> Exercise
Return exactly the lines of the entries, from the one with "Click the 0.01 NOK change value" to the last.

> Stored items from a collection
BEGIN
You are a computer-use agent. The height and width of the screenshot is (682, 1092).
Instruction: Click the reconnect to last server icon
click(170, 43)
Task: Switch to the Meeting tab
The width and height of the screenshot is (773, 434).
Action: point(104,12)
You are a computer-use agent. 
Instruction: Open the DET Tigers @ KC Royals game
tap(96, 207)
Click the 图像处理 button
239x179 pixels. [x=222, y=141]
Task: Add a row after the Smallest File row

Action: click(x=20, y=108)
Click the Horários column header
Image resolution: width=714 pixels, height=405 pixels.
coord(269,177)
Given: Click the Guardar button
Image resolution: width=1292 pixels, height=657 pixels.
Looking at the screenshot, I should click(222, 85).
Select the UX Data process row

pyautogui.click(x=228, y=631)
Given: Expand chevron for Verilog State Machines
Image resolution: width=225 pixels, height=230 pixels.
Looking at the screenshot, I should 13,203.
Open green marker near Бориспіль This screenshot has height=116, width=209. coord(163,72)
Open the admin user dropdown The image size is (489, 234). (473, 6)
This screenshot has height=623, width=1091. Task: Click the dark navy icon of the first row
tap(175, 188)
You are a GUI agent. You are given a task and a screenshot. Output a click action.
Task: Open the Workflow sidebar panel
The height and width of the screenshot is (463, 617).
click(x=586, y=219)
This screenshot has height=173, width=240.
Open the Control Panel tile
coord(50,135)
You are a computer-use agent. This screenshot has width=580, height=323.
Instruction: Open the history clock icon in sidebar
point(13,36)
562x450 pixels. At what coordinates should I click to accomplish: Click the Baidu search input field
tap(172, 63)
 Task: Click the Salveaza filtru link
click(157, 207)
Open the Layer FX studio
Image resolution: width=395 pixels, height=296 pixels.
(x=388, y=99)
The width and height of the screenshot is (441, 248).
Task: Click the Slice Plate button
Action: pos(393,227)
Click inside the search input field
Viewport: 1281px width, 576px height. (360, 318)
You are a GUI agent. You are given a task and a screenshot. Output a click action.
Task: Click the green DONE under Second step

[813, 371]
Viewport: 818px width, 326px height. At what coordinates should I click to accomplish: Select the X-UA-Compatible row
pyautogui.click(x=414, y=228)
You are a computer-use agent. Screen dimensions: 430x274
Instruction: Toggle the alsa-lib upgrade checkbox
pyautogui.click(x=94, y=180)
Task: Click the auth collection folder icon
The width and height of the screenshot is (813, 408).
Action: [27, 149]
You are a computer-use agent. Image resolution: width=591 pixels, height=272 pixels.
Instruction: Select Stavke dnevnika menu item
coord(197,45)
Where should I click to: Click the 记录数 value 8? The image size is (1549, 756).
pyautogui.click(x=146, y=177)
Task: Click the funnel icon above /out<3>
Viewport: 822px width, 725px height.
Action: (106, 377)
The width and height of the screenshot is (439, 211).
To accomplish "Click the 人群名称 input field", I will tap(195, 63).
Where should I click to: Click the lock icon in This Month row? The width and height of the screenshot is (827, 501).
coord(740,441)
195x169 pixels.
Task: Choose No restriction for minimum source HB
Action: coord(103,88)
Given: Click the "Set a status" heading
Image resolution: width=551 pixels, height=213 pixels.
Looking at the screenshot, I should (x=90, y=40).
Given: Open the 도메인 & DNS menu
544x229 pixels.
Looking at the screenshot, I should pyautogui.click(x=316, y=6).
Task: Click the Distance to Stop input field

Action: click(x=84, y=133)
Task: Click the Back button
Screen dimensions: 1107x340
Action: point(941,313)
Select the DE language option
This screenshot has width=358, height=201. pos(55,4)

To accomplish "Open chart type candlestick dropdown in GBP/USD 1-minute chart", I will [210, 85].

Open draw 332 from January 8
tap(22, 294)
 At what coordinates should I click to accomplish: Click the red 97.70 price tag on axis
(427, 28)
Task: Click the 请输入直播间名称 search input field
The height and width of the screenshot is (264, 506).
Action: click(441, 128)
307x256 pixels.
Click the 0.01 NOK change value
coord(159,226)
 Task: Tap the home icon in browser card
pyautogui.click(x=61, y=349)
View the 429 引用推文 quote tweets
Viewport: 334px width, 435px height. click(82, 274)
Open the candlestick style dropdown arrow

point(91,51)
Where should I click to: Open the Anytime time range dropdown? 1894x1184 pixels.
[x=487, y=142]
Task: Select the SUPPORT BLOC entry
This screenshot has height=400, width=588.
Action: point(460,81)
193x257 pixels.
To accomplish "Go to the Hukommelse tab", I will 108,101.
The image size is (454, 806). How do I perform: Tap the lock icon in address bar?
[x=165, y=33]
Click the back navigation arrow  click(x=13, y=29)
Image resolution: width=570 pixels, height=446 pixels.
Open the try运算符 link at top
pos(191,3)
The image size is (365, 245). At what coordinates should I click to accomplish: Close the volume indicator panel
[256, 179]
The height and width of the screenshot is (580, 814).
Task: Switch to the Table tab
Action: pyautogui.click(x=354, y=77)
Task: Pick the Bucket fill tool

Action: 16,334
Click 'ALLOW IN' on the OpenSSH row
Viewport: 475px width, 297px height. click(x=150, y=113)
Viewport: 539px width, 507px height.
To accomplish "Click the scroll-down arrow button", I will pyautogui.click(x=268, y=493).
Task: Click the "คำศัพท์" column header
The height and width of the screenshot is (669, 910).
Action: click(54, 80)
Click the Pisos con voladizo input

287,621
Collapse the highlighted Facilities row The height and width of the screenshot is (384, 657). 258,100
END
> Reply to the task
Click the 0.01 NOK change value
coord(159,226)
 Task: Tap the home icon in browser card
pyautogui.click(x=61, y=349)
View the 429 引用推文 quote tweets
Viewport: 334px width, 435px height. click(82, 274)
Open the candlestick style dropdown arrow

point(91,51)
Where should I click to: Open the Anytime time range dropdown? 1894x1184 pixels.
[x=487, y=142]
Task: Select the SUPPORT BLOC entry
This screenshot has height=400, width=588.
Action: point(460,81)
193x257 pixels.
To accomplish "Go to the Hukommelse tab", I will 108,101.
The image size is (454, 806). How do I perform: Tap the lock icon in address bar?
[x=165, y=33]
Click the back navigation arrow  click(x=13, y=29)
Image resolution: width=570 pixels, height=446 pixels.
Open the try运算符 link at top
pos(191,3)
The image size is (365, 245). At what coordinates should I click to accomplish: Close the volume indicator panel
[256, 179]
The height and width of the screenshot is (580, 814).
Task: Switch to the Table tab
Action: pyautogui.click(x=354, y=77)
Task: Pick the Bucket fill tool

Action: 16,334
Click 'ALLOW IN' on the OpenSSH row
Viewport: 475px width, 297px height. click(x=150, y=113)
Viewport: 539px width, 507px height.
To accomplish "Click the scroll-down arrow button", I will pyautogui.click(x=268, y=493).
Task: Click the "คำศัพท์" column header
The height and width of the screenshot is (669, 910).
Action: click(54, 80)
Click the Pisos con voladizo input

287,621
Collapse the highlighted Facilities row The height and width of the screenshot is (384, 657). 258,100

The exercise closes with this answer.